What you have to do: The span to repeat in the listing below runs from the line containing "IPL Whatsapp Groups (485, 2287)" to the line containing "Whatsapp Groups (410, 27)", inclusive. Repeat it exactly, and only it.

Records to use:
- Opening Delimiter -
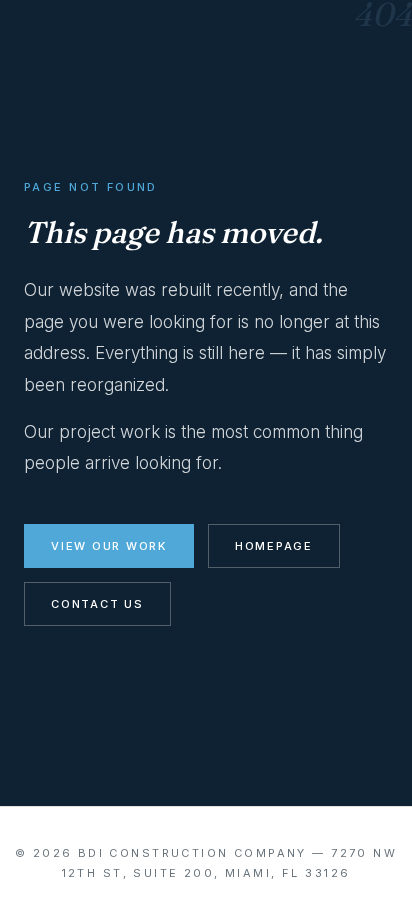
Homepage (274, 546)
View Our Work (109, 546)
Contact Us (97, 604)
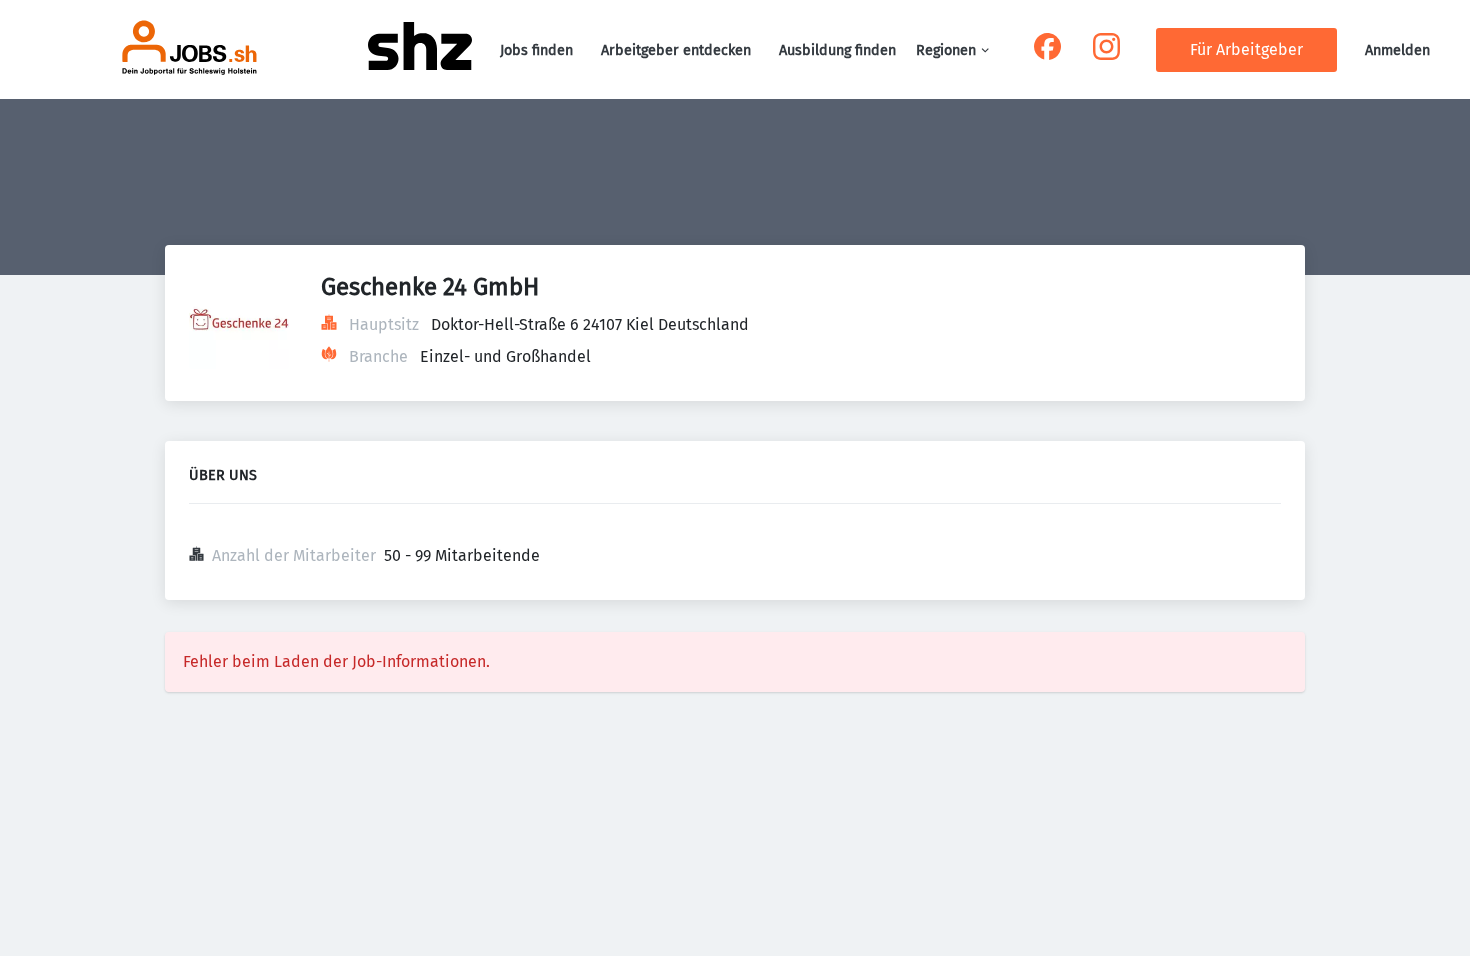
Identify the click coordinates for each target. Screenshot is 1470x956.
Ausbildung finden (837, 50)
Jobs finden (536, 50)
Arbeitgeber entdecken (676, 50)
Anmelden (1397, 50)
- Closing Delimiter -
- Opening Delimiter -
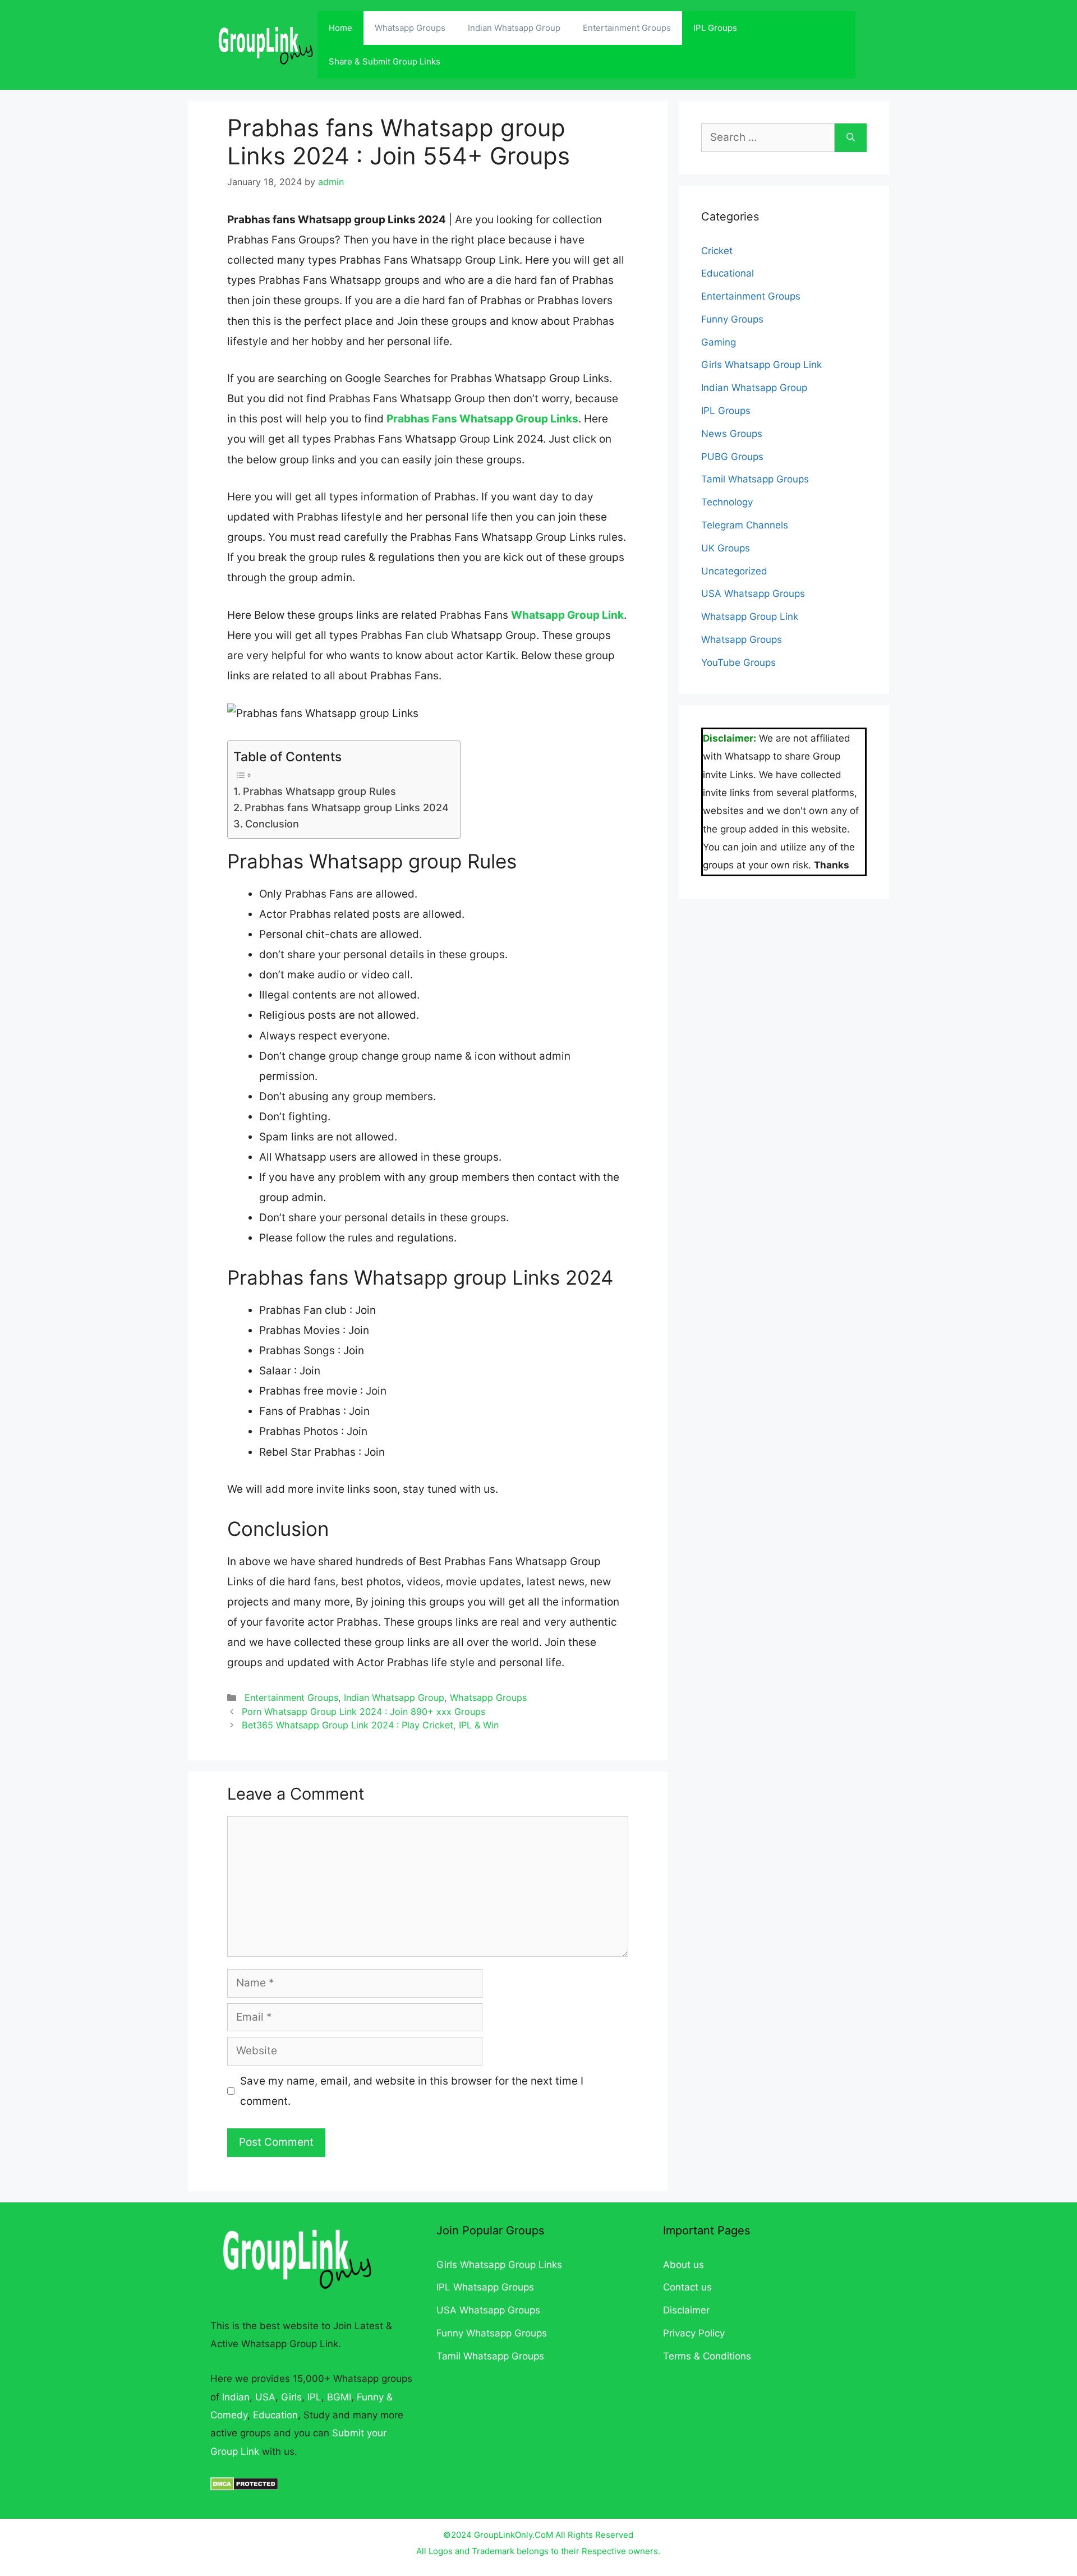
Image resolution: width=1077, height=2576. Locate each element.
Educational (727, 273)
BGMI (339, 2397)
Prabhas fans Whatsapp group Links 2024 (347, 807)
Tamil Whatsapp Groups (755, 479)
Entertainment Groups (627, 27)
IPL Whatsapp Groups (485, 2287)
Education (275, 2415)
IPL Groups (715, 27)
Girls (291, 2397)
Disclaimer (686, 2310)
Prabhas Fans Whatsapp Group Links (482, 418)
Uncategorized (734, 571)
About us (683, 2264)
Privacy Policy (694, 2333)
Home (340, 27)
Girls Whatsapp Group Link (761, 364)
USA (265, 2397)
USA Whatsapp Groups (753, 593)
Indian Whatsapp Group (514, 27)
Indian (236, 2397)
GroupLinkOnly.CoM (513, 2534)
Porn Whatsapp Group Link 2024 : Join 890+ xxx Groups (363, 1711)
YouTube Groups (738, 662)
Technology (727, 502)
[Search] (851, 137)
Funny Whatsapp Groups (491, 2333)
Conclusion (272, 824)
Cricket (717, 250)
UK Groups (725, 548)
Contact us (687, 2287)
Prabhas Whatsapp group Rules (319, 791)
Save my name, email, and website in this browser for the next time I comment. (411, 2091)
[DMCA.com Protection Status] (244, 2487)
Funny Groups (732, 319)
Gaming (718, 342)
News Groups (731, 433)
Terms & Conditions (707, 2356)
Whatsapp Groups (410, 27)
- Closing Delimiter -
- Opening Delimiter -
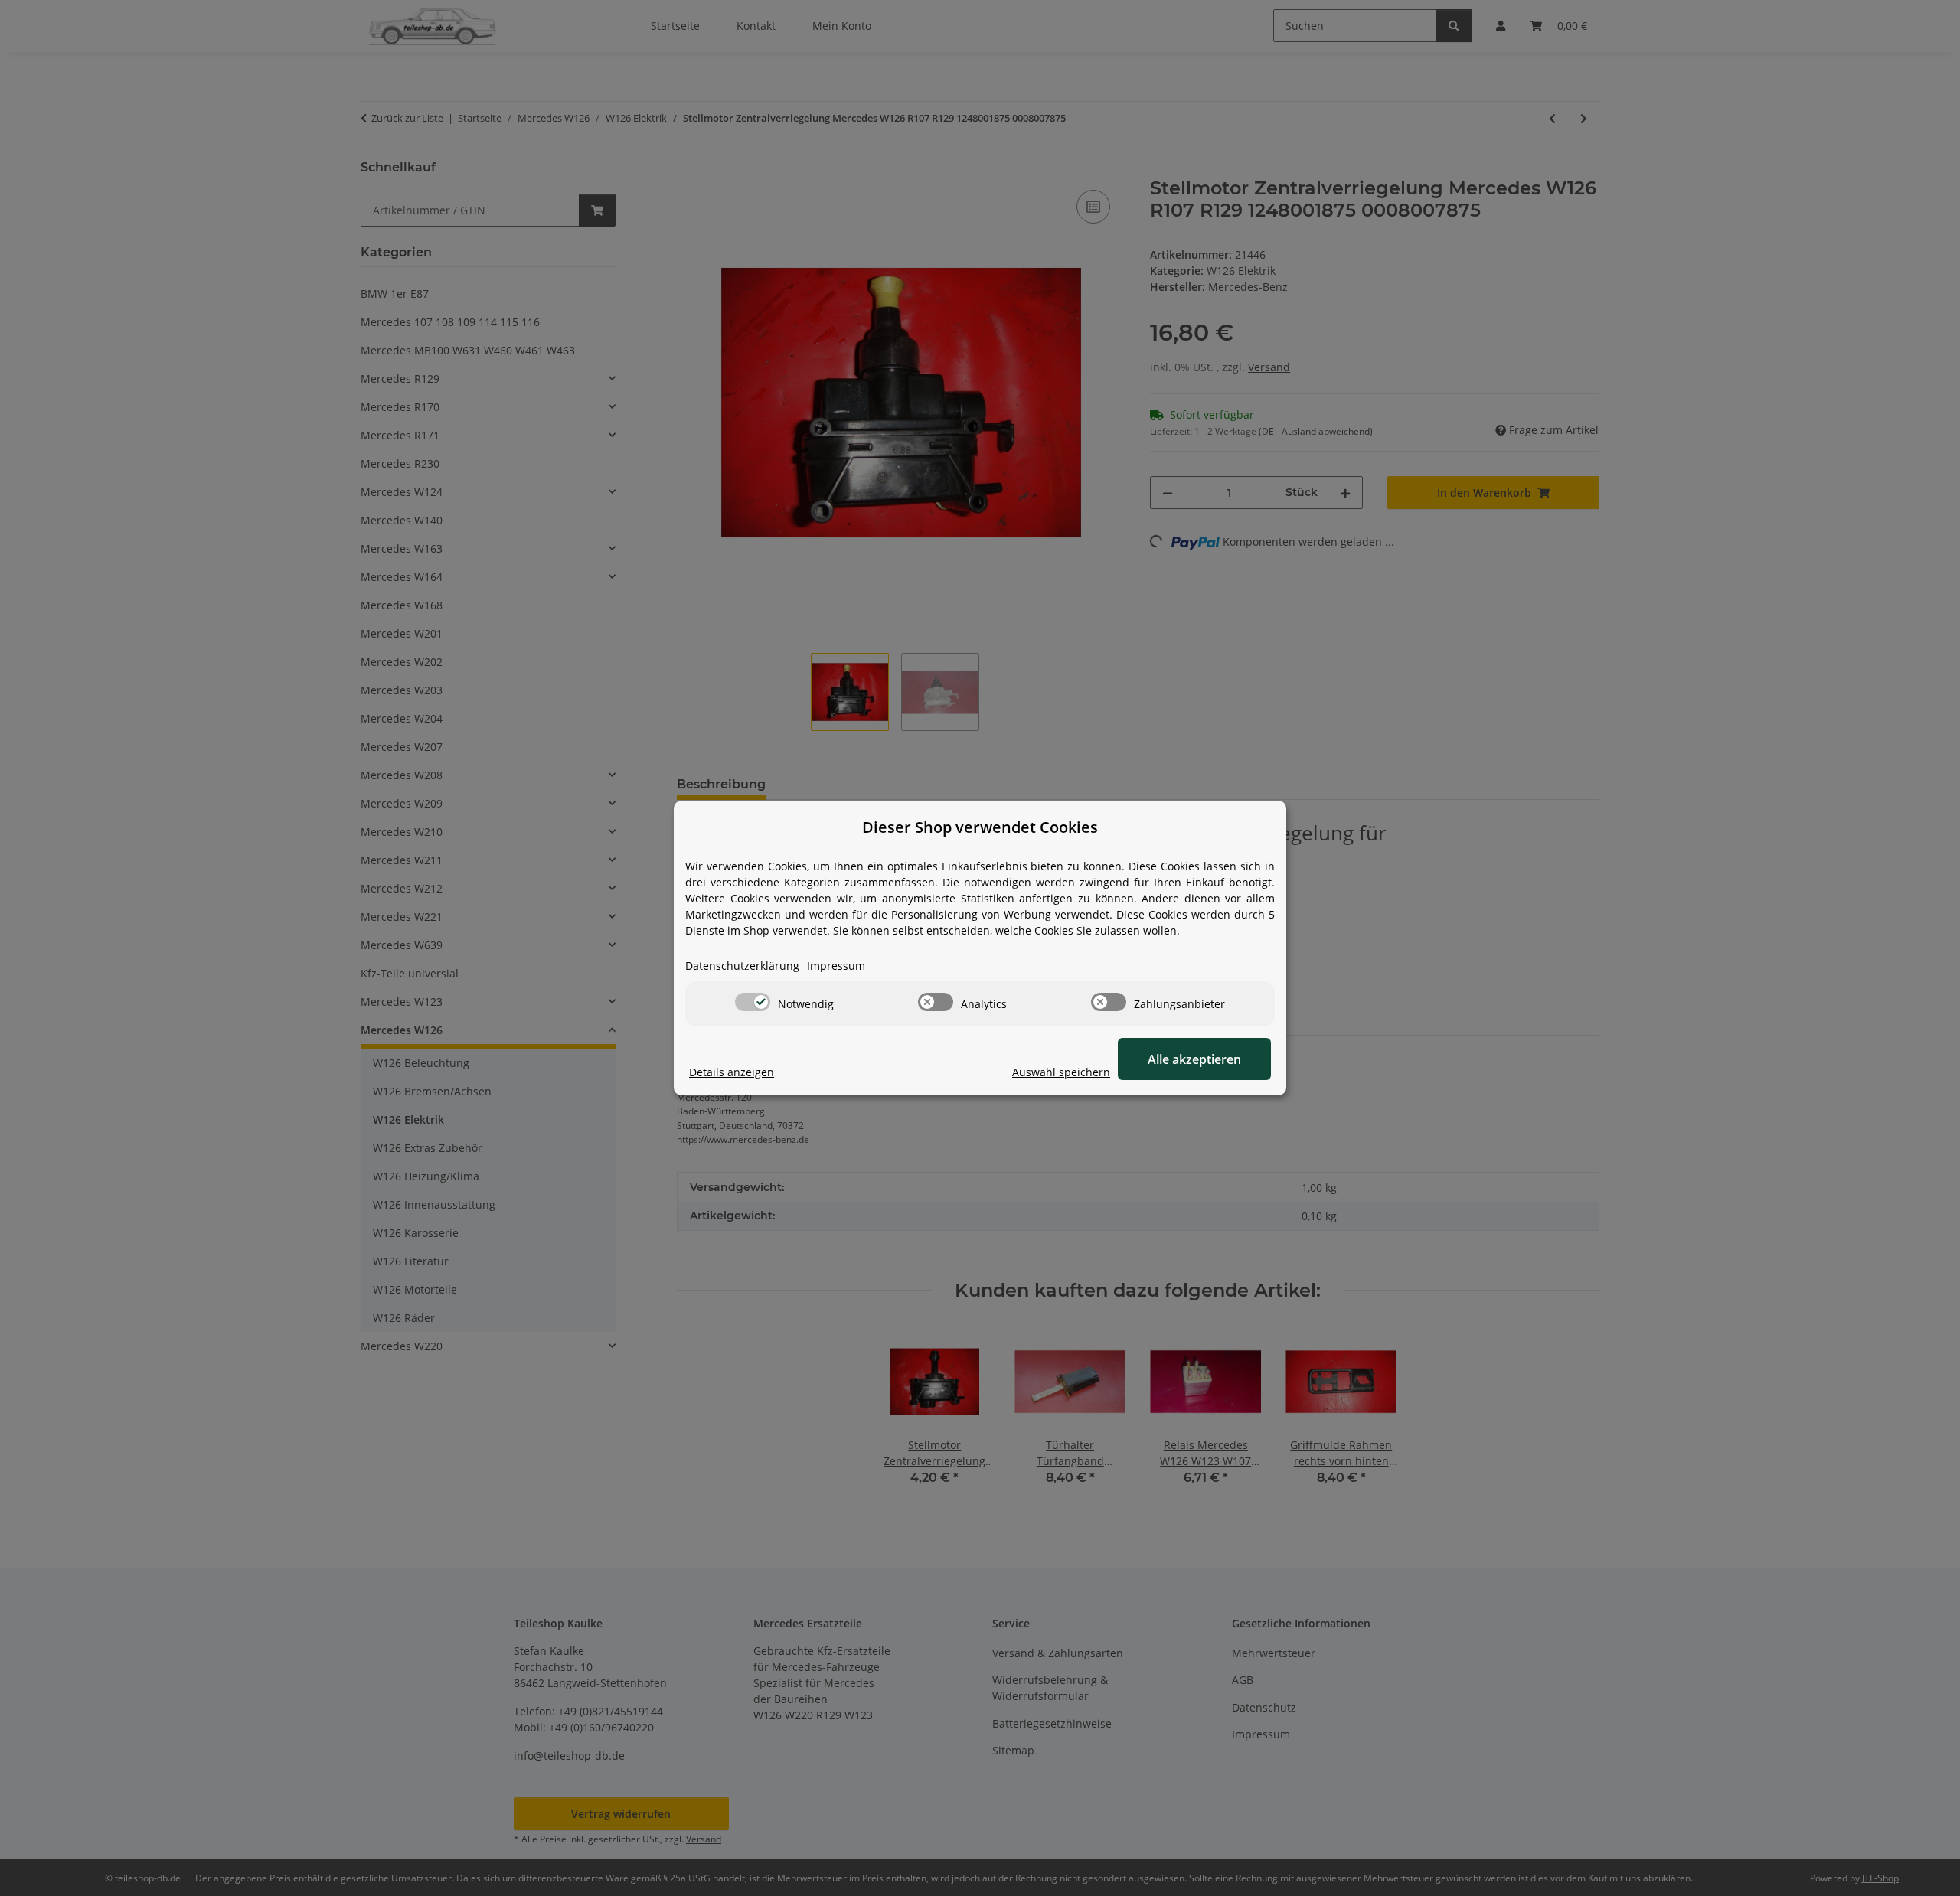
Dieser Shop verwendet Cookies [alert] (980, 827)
- Closing Delimiter -
Output of the task:
IPL Whatsapp Groups (485, 2287)
Education (275, 2415)
IPL Groups (715, 27)
Girls (291, 2397)
Disclaimer (686, 2310)
Prabhas Fans Whatsapp Group Links (482, 418)
Uncategorized (734, 571)
About us (683, 2264)
Privacy Policy (694, 2333)
Home (340, 27)
Girls Whatsapp Group Link (761, 364)
USA (265, 2397)
USA Whatsapp Groups (753, 593)
Indian Whatsapp Group (514, 27)
Indian (236, 2397)
GroupLinkOnly.CoM (513, 2534)
Porn Whatsapp Group Link 2024 : Join 890+ xxx Groups (363, 1711)
YouTube Groups (738, 662)
Technology (727, 502)
[Search] (851, 137)
Funny Whatsapp Groups (491, 2333)
Conclusion (272, 824)
Cricket (717, 250)
UK Groups (725, 548)
Contact us (687, 2287)
Prabhas Whatsapp group Rules (319, 791)
Save my name, email, and website in this browser for the next time I comment. (411, 2091)
[DMCA.com Protection Status] (244, 2487)
Funny Groups (732, 319)
Gaming (718, 342)
News Groups (731, 433)
Terms & Conditions (707, 2356)
Whatsapp Groups (410, 27)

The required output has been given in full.